▶ [WRITTEN TASK 1] In the rows, replace "hamburger" with "sidebar" and write the lines out again unchanged otherwise, beginning at the line that has "You are a computer-use agent. Viewport: 572px" and stopping after the line that has "(x=20, y=515)".

▶ [SELECTED PASSAGE]
To tell the truth, faster internet is kind of a advantage. Yes, it makes it harder, but not impossible. The more TBT bells excuse? That's not really valid. You have tons of time to stock up, plus if you are a newer member that huge amount of TBT you get cancels out what you said. Hoarders are people too. Just because they take collectible, doesn't mean they should have the collectibles taken from them. They bought them like everyone else. They just bought more of it. If there was a restock limited to the people who didn't have them, that would mean half the darn website. It wouldn't even be a collectible anymore. Share the prettiness? We'll, if you wanted pretty items, you had plenty of time to buy them. They restocked twice. Begrudging a lot of people? Those begrudged people had a chance just like everyone else did. Everybody had an equal chance to buy. Even those with slower internet could potentially get an item from greedy people with fast internet. They just have to hit the checkout first.

My two cents!

- - - Post Merge - - -

Also being a status symbol is the entire point of collectibles...


----------



## Trundle (Mar 15, 2014)

Prin, I find it pretty hypocritical of you to call me rude when the OP is just being selfish and you're being rude by what you have in your signature.

▶ [DATA EXCERPTS]
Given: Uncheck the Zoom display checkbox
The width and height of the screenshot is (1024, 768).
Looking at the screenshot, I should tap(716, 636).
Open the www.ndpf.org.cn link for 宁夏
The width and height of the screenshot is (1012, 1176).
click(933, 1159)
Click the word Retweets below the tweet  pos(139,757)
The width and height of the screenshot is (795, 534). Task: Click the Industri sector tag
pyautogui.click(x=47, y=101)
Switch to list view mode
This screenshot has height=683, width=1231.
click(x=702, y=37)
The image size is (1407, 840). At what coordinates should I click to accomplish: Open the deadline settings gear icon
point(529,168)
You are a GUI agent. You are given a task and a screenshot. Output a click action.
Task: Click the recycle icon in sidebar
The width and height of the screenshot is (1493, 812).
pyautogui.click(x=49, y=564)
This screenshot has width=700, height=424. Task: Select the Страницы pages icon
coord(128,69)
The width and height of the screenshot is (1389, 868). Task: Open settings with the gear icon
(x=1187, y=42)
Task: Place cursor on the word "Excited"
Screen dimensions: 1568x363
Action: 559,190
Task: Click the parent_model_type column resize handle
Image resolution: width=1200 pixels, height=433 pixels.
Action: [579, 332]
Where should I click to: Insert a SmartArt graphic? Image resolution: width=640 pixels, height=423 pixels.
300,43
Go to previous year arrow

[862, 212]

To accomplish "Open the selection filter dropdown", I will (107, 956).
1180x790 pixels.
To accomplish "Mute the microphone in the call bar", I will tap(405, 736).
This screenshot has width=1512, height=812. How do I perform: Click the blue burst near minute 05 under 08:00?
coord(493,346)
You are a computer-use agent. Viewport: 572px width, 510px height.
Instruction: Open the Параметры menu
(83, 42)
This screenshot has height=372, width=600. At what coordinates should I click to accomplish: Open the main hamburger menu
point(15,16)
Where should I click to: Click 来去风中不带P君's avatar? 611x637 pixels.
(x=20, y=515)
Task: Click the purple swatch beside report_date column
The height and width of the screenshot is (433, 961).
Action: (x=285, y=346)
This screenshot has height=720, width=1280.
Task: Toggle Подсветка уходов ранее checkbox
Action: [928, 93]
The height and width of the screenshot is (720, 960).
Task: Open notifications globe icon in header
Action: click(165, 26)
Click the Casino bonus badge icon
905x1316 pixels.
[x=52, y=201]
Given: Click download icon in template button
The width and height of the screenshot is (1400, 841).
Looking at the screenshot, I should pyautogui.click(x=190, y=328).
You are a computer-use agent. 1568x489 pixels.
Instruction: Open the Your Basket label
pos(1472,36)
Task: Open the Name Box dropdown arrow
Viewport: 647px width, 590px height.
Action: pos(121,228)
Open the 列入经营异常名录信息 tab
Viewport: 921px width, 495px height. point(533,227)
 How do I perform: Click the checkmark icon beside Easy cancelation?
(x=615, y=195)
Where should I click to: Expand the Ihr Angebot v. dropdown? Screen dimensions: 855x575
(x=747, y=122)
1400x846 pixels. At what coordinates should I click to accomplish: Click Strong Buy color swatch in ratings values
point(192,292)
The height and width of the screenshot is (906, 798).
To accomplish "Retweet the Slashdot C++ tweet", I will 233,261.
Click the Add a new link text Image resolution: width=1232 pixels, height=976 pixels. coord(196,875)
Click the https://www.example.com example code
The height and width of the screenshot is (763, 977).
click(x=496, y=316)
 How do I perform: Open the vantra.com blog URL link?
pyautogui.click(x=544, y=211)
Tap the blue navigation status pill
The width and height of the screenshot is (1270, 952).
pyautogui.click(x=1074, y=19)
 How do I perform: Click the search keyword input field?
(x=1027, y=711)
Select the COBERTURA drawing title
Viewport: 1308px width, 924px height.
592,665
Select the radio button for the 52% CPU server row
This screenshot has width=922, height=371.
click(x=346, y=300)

▶ [WRITTEN TASK 2] Reproduce the part of the collectibles thread that begins at the words "My two cents!" and stops after "in your signature.".

▶ [FINAL RESULT 1]
You are a computer-use agent. Viewport: 572px width, 510px height.
Instruction: Open the Параметры menu
(83, 42)
This screenshot has height=372, width=600. At what coordinates should I click to accomplish: Open the main sidebar menu
point(15,16)
Where should I click to: Click 来去风中不带P君's avatar? 611x637 pixels.
(x=20, y=515)

▶ [FINAL RESULT 2]
My two cents!

- - - Post Merge - - -

Also being a status symbol is the entire point of collectibles...


----------



## Trundle (Mar 15, 2014)

Prin, I find it pretty hypocritical of you to call me rude when the OP is just being selfish and you're being rude by what you have in your signature.